Most rooms in houses throughout the world are either cubes or elongated cubes. And most forms of food (as well as many types of candy) can be generalized as either a sphere, a disc or wafer, or as a cube. And again, in the case of a loaf of bread – or the case of a candy bar – as an elongated cube. 🙂
So, what does this have to do with dice?
The 2 knucklebones that were suggested in our last post can likewise be generalized as cubes. In fact, history paints a clear picture of this evolution from animal bones to modern cubic dice – and not just in the western world. Today’s d6 may very well have come from Mesopotamia. And examples of these cubic dice have been unearthed in Babylonia and, not too surprisingly, also in Egypt.
Then, coming closer to our time, other examples of cubic dice have been found in Iraq, Iran, Syria, and from there, throughout most of Europe and Asia.
A second possible beginning, if you will, of cubic dice is that from very early times the Chinese, Korean, Thai, and Japanese peoples have used split bamboo pieces, slats of wood, and other carved shapes for hundreds and even thousands of years in their games. And they have done so both in games of chance and in games of skill. (And, incidentally, this is also the beginning of such tile games as dominoes and mahjong.)
And curiously, as far as the existence of cube shapes in nature goes, there is a form of cubic dice that have pretty much always existed in India – made from the roughly cube-like seeds of the tamarind tree. Which, yes, are sanded down and used as dice in board games in that country.
And, to be complete, the many tribes and peoples of Africa have impacted the history of cubic dice as well. Especially in their use of elongated cubes which are somewhat similar to those now used in Asia. And also similar to the elongated dice which have been found in the US among her native peoples.
So, … What are (cubic, d6) dice? And how are they used?
Well, traditionally speaking – and let’s define “traditional” as any use of dice before about 1950 or perhaps 1960 – these dice were used for 1 of 3 things :
To gamble and especially to gamble while playing such games as Hazard, Chuck-a-Luck, Shut the Box, and Craps.
To make decisions, that is, to “cast lots” or choose who should perform a certain task or receive a certain privilege. (Which also touches on their use in mysticism and divination, but that’s not what this post is about.) And, …
To indicate who moves and how far they should move in a board game such as Backgammon (Tables), Parcheesi (Ludo), Snakes and Ladders (Chutes and Ladders), and similar games. And then, a little later, to do the same thing in a long list of games of the Monopoly variety.
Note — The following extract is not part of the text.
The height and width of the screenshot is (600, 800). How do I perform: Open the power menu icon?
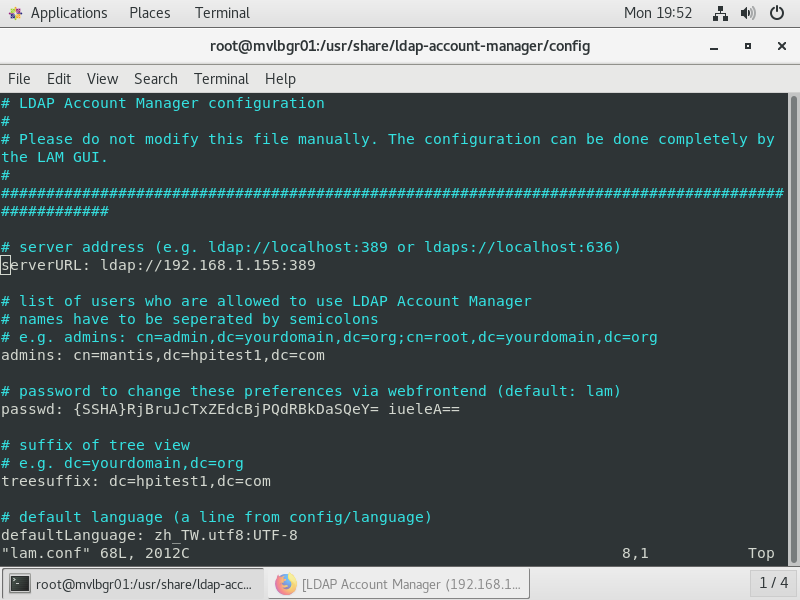[x=777, y=13]
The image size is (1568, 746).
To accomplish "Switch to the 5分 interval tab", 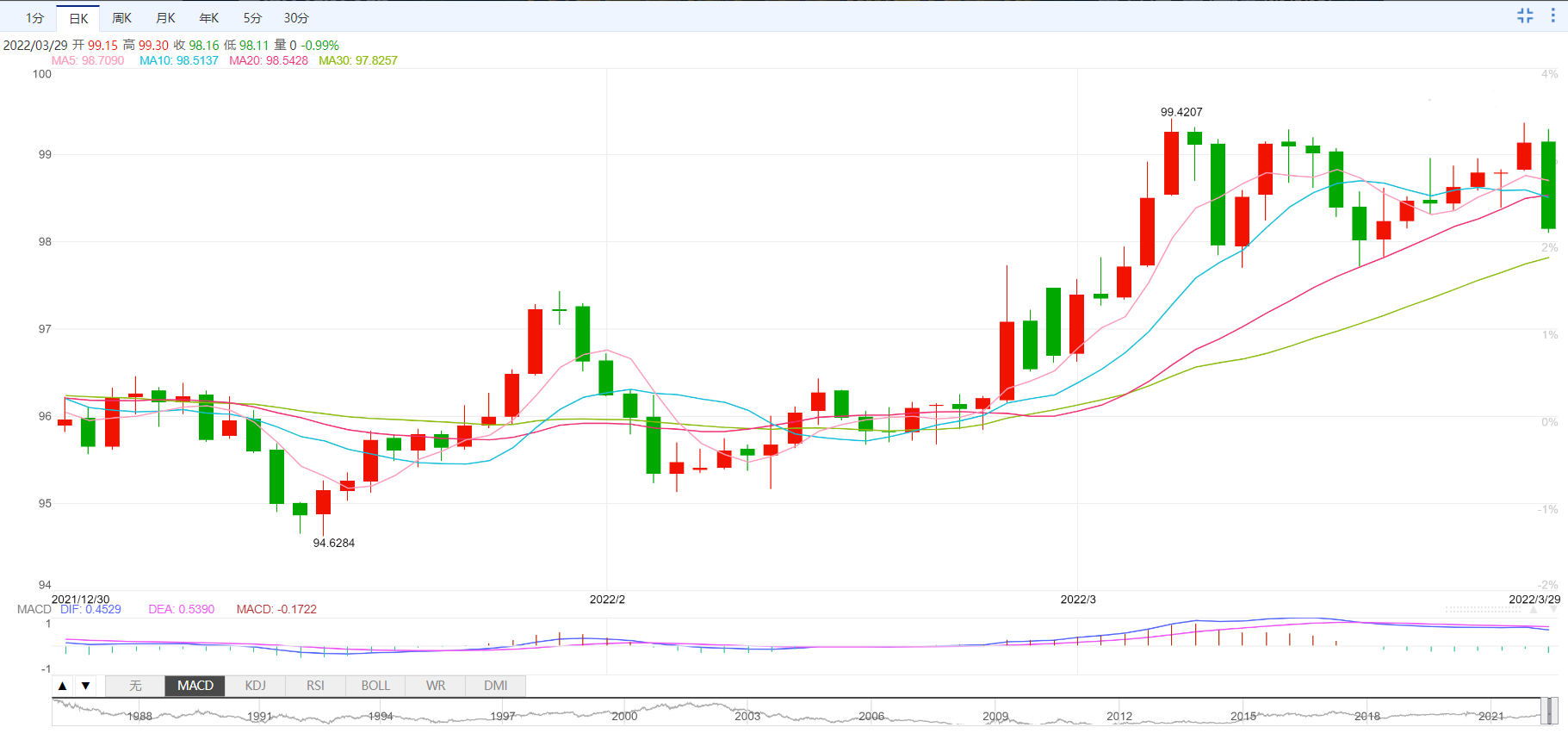I will click(x=252, y=18).
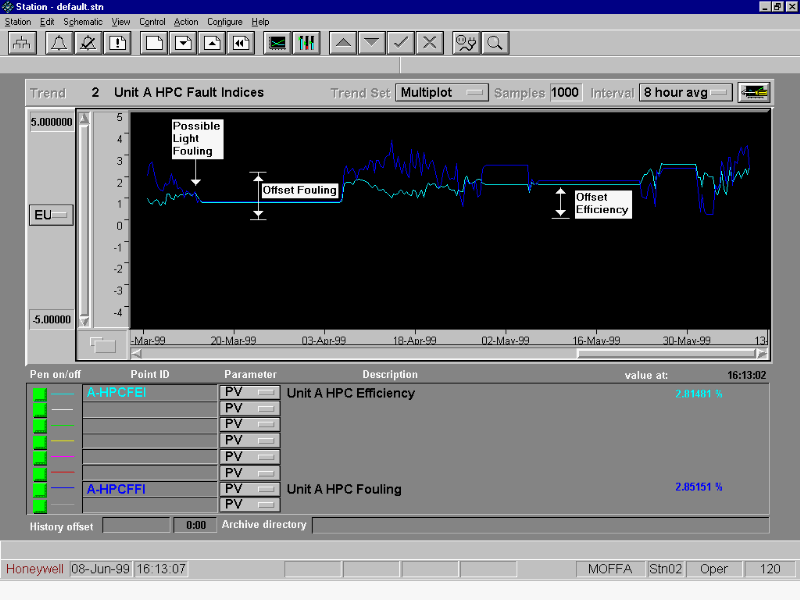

And even later, a still greater diversity of games.
So then, traditionally speaking, most dice had 6 sides which were numbered 1 through 6 and 1, 2, or sometimes 3 of these dice were used in a variety of games. And the object of their use in those games was usually to indicate a single-die number or, when added together, to indicate a combined total. Modern dice mechanics such as dice “pools” and so-called “exploding” dice had to wait a few more years for their time to come.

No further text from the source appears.